These "Gospels" have taken a permanent place in the world's Christian Art. If not wholly worthy of so large and grand a theme, they yet scarcely suffer from comparison with like efforts by other artists. They have hardly less of unction and holiness than Fra Angelico's designs, while undoubtedly they display profounder science and art. That they have nothing in common with the Bible of Gustave Dore is much to their praise; on the other hand, that they lack the inventive fertility and the imaginative flight of the Bible of Julius Schnorr indicates that they fall short of universality. These Gospels, it may also be said, pertain not to the Church militant, but to the Church triumphant; not to the world at large, but to a select company of believers. They teach the passive virtues—patience, resignation, long-suffering, and so far realise the painter's ideal of earth as the portal to heaven. Certain spheres were beyond his ken. The marriage of Cana did not for him flow with the wine of gladness; he had no fellowship with the nuptial banquet as painted by Veronese. His pencil shunned the Song of Miriam and the Dance of the Daughter of Herodias; it could not pass, like the pen of England's epic poet, with a light fantastic touch from "Il Penseroso" to "L'Allegro;" his walk was narrow as a convent cloister; his art was attuned to the sound of the vesper bell.
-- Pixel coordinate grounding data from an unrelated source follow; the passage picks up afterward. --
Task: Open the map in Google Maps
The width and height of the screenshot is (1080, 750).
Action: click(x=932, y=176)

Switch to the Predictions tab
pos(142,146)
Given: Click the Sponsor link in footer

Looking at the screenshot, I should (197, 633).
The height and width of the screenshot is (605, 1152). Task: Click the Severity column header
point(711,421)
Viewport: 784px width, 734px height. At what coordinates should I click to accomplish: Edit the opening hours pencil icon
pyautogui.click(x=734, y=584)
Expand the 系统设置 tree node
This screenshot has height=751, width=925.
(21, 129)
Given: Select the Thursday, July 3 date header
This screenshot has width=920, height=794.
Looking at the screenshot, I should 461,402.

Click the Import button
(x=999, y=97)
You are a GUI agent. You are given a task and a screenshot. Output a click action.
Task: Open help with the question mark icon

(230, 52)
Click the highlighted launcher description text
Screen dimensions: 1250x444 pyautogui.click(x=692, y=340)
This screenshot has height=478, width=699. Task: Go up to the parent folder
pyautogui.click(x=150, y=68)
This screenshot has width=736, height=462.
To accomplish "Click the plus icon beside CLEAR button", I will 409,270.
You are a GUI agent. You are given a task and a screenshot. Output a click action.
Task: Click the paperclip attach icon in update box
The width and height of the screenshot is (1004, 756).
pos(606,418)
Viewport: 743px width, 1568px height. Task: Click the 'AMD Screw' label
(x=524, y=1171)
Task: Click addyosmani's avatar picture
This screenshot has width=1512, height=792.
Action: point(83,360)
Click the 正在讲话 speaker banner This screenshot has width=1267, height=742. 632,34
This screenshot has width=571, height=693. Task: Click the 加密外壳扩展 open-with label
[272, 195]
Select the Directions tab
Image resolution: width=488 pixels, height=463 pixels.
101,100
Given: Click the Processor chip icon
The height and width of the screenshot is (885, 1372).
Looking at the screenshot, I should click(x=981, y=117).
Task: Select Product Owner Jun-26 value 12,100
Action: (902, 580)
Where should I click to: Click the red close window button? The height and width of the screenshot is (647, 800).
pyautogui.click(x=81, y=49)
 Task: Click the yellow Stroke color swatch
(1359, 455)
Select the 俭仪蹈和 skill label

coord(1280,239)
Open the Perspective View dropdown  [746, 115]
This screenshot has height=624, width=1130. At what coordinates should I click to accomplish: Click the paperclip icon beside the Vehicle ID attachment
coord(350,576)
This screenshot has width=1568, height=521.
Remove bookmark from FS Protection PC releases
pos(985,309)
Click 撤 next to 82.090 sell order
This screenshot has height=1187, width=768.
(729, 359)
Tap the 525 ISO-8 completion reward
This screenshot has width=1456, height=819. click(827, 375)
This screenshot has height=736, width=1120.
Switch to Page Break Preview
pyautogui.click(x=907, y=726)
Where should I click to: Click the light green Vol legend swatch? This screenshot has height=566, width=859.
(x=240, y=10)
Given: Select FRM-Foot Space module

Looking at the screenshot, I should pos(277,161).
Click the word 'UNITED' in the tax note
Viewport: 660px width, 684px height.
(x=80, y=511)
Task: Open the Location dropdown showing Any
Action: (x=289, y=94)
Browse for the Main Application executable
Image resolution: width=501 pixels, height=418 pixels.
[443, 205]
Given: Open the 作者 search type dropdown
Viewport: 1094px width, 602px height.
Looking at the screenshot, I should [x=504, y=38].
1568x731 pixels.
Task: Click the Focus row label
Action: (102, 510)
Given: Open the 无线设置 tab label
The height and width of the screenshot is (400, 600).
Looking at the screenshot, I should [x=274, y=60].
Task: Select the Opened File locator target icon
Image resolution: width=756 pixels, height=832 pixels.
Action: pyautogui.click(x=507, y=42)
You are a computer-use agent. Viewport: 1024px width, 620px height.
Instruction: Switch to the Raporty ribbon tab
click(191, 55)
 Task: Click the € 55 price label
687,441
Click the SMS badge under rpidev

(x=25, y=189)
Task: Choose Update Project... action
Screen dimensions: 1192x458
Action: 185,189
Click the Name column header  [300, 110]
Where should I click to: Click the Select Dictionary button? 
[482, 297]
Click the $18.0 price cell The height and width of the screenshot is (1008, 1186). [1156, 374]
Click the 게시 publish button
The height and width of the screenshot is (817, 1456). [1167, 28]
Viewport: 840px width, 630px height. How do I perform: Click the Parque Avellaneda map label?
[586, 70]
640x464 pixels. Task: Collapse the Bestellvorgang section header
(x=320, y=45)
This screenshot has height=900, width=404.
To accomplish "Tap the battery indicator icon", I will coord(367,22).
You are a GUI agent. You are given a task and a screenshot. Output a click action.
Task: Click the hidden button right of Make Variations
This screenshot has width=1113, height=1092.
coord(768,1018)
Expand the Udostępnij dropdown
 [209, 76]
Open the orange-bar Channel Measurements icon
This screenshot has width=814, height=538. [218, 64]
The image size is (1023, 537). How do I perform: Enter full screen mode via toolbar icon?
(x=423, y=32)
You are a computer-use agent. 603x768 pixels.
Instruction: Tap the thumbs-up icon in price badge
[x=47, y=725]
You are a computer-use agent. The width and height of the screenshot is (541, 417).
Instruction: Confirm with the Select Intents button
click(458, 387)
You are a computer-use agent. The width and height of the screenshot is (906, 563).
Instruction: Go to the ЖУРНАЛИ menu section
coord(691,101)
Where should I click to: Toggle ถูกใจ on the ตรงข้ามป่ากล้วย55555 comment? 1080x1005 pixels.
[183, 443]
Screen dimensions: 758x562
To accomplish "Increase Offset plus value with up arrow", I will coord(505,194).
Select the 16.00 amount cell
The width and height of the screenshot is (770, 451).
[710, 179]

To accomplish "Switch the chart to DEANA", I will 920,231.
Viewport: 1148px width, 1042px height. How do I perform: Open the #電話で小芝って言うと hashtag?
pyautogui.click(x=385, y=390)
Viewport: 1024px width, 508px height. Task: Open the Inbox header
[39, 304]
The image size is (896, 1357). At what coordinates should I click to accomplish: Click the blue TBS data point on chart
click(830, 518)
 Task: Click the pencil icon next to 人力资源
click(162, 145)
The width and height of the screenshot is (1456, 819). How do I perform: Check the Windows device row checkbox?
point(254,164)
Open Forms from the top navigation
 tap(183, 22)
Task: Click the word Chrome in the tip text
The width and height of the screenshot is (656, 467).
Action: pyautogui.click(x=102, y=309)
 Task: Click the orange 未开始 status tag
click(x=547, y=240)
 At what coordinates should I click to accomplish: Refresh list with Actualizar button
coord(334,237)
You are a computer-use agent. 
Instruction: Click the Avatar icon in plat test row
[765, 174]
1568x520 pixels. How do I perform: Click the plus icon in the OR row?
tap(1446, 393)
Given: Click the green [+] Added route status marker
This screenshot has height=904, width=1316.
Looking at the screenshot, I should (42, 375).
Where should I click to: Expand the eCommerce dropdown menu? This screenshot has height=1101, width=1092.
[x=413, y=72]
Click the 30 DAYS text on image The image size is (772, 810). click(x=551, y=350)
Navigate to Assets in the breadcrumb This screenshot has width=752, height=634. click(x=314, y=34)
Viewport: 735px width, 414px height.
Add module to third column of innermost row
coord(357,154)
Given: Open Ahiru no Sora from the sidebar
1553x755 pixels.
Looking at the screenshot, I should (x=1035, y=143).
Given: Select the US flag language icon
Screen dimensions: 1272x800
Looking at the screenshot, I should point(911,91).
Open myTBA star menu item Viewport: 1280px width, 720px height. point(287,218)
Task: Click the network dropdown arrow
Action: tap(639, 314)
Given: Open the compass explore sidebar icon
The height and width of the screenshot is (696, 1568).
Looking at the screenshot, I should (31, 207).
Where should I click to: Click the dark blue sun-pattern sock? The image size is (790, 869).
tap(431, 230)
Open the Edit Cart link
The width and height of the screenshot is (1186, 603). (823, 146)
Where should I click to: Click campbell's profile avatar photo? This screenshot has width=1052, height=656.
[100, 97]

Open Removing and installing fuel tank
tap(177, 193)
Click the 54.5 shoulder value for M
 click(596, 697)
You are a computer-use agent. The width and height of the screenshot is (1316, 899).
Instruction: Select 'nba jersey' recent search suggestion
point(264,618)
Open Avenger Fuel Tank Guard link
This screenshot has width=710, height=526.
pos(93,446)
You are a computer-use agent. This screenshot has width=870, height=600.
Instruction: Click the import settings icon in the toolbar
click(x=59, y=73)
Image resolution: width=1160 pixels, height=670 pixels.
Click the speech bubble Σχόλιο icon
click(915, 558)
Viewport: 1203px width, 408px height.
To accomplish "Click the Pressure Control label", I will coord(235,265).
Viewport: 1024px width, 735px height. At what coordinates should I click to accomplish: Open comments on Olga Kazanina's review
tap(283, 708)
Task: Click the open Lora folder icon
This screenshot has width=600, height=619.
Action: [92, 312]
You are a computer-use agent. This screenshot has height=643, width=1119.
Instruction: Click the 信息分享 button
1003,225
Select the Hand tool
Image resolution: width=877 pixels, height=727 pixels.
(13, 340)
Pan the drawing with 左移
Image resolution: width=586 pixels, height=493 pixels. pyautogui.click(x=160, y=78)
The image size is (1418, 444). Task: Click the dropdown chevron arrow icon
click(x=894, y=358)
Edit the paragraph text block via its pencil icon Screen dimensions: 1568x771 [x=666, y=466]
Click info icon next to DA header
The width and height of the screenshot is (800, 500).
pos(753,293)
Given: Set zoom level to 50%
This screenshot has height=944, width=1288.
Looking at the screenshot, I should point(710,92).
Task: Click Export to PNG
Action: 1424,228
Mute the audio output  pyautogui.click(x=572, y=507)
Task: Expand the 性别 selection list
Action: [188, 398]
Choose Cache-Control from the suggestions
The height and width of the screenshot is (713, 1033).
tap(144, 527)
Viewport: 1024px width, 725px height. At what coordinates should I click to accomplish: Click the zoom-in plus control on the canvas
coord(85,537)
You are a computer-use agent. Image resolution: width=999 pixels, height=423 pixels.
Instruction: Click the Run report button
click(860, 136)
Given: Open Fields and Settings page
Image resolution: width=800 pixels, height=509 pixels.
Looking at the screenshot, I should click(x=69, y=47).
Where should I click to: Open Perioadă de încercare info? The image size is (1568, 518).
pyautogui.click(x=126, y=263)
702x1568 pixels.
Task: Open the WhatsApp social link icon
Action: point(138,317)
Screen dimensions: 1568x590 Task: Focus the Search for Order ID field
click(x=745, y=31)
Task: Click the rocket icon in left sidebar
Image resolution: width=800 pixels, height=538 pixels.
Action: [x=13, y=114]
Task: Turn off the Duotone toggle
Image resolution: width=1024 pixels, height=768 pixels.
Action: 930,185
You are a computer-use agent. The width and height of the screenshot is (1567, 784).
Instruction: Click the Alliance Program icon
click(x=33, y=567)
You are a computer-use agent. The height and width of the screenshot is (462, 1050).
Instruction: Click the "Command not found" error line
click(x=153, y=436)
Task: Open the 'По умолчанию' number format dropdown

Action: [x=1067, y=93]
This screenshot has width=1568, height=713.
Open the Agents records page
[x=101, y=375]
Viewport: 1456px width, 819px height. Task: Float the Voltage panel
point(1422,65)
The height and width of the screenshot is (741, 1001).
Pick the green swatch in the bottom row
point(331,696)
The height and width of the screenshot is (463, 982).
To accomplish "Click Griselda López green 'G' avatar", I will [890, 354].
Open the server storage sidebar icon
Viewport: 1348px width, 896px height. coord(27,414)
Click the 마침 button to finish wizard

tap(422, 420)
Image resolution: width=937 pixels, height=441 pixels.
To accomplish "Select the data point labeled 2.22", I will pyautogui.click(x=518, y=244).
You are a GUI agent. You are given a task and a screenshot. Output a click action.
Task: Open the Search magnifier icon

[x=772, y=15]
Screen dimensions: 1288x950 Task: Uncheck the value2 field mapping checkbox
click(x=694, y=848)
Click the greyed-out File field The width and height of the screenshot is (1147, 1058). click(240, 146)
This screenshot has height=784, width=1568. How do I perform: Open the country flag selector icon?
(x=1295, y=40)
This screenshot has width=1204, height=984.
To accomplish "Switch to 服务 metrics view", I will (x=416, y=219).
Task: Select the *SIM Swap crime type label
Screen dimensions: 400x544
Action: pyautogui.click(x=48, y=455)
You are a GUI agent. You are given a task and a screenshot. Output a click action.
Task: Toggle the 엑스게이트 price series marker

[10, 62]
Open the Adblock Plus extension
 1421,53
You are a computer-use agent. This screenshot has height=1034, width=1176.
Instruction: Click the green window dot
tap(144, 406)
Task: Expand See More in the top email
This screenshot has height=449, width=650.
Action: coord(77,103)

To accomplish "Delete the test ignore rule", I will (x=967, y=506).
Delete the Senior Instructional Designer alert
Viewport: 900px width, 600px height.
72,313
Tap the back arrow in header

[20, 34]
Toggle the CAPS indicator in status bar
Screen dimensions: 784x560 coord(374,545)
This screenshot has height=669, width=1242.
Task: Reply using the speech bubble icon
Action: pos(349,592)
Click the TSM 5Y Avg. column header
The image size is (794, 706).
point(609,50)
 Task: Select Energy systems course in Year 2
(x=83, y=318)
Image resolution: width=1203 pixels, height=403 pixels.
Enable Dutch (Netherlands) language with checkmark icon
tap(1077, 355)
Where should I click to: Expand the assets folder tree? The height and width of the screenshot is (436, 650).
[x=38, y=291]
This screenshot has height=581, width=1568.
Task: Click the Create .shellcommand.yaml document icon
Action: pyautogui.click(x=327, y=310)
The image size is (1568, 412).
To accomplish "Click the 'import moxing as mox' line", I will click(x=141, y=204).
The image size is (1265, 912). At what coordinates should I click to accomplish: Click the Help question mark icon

Overbeck's modes of study and habits of work were like himself—secluded and self-contained. His strength did not permit prolonged labour, and his mind was easily put out of tune; yet by method and strict economy of time he was able, as we have seen, to get through a very considerable amount of work. Each day had its allotted task. He rose summer and winter between five and six o'clock, and usually went to church; at seven he took a simple breakfast, then entered his studio and worked on till one. This was the hour for dinner, a frugal meal preceded by the customary grace. After a little repose, action was resumed about half-past two, and continued till four, or sometimes even to six. Then came exercise, mostly a meditative walk; in early times, before the habits of a recluse had grown confirmed, the painter enjoyed an evening's stroll with choice spirits, such as Niebuhr and Bunsen, but in later years he preferred his own communings, his thoughts turning upon art or finding diversion only among the beauties of nature. Within the house he became abstracted; he wandered about lost to outward surroundings, and would brook no interruption. In the winter evenings, at least in later life, he relaxed so far as to join in some table game; but his hours were early, he supped at eight, then retired to his room for meditation, and was always in bed by ten. General family prayers were not the order of the household; the constant habit was individual devotion in private. The Pope took a fatherly care over the pious artist, and granted him privileges permitted only to the few. And Overbeck was on his part strict and zealous in all Church functions, and neglected no means of building up the Christian life. Each day in fact was so nicely apportioned between religion and art, that the morning and the evening worship blended indissolubly with the midday work.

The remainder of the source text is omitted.